Mainstream publishers here are casting increasingly lingering glances across the Channel, while smaller publishing houses like the Pushkin Press and Peirene Press are actively promoting literature from continental Europe, the former in particular being responsible for reissuing twentieth century classics by popular writers like the Austrian Stefan Zweig (translated, incidentally, by Anthea Bell who also translated the Asterix books).

These factors have combined to ensure 2017 will be a milestone year for European literature. Binet’s follow up to HHhH, The Seventh Function of Language, is published here in May with a story that ponders what might have happened if Roland Barthes’ death under the wheels of a Paris laundry truck in 1980 hadn’t been an accident, while I’m particularly looking forward to the German novelist Heinz Helle’s Euphoria (translated by Karl Driscoll), in which a group of men return from a lads’ weekend in an Alpine cabin to find the rest of the human race has been wiped out.

According to the publisher, Serpent’s Tail, Euphoria explores ‘the repressed savagery of human nature and the disturbing meaninglessness of a world run free from society’s restraints’.

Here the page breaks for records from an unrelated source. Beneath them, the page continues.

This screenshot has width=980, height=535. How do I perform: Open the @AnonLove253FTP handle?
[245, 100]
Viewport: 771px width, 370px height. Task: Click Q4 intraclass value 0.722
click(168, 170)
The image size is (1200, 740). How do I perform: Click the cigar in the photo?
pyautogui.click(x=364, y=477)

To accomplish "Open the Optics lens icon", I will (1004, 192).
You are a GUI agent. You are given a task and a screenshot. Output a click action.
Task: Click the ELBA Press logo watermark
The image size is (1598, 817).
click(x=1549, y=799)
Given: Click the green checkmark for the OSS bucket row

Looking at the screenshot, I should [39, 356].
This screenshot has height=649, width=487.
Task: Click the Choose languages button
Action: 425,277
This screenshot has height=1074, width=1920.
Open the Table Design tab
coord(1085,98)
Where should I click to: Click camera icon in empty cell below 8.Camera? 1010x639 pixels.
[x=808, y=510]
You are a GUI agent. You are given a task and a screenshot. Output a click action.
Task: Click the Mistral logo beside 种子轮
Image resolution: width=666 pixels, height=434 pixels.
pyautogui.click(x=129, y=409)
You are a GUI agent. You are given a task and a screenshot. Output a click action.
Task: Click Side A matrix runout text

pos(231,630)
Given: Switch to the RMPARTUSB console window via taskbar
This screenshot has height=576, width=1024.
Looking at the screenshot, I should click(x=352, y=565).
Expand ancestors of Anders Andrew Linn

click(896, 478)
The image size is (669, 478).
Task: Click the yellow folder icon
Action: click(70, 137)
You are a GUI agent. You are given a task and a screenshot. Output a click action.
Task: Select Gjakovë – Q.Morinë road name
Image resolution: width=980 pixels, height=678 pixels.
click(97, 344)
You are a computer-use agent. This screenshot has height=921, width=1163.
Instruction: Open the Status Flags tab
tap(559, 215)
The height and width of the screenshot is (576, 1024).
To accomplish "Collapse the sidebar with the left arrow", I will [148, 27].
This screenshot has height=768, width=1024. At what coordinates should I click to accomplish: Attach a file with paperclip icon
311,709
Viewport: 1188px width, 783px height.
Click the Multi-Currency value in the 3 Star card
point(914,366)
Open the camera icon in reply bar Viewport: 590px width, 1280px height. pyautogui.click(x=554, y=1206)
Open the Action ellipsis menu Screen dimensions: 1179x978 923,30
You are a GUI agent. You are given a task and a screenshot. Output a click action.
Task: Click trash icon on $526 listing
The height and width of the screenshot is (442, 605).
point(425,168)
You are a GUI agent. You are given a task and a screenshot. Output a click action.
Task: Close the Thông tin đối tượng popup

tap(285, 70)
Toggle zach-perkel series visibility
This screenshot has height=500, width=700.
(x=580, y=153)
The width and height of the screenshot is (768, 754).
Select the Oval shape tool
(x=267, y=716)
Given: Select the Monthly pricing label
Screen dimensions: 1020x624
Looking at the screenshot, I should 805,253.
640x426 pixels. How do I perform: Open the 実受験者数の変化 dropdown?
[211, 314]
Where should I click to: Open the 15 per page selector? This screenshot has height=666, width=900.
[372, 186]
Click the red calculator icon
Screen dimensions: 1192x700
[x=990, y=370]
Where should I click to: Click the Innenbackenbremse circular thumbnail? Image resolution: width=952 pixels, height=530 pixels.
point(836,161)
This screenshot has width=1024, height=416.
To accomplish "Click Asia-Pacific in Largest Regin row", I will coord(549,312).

Which brings us neatly to Brexit.

At an event in London recently the European Union Prize for Literature-winning Romanian author Claudiu Florian said Brexit could be a good thing for literature as ‘writers are stimulated by conflict and upheaval’. Every cloud, and all that; indeed the Enid Blyton spoof Five Go To Brexit Island has already sold more than a quarter of a million copies.

Certainly this year will see the first flourishes of Brexit-inspired novels. The prolific Ali Smith got there first; her Autumn, published in October, explores the new divisions in society brought into focus by the referendum. ‘It was the worst of times, it was the worst of times,’ it begins, portentously.

The first anniversary of the referendum in June will see the arrival of Amanda Craig’s eagerly anticipated The Lie of the Land, which explores a similar theme as an urban couple in a dead marriage who can’t afford to divorce relocate to post-referendum Devon, while crime writer Mark Billingham’s Love Like Blood, out in June, is steeped in the Brexit-linked surge in hate crimes.

This is a big year, possibly the biggest yet, for literature from and about Europe. Whether it’s escapism or an acute reflection of these turbulent times you’re after there will be something for all of us.

History’s biggest moments have always been best-reflected in the literature of Europe, and with some of the continent’s finest and most accessible writers appearing in English thanks to some determined publishers and brilliant translators the cultural response to Brexit is in the best possible hands. Bring it on.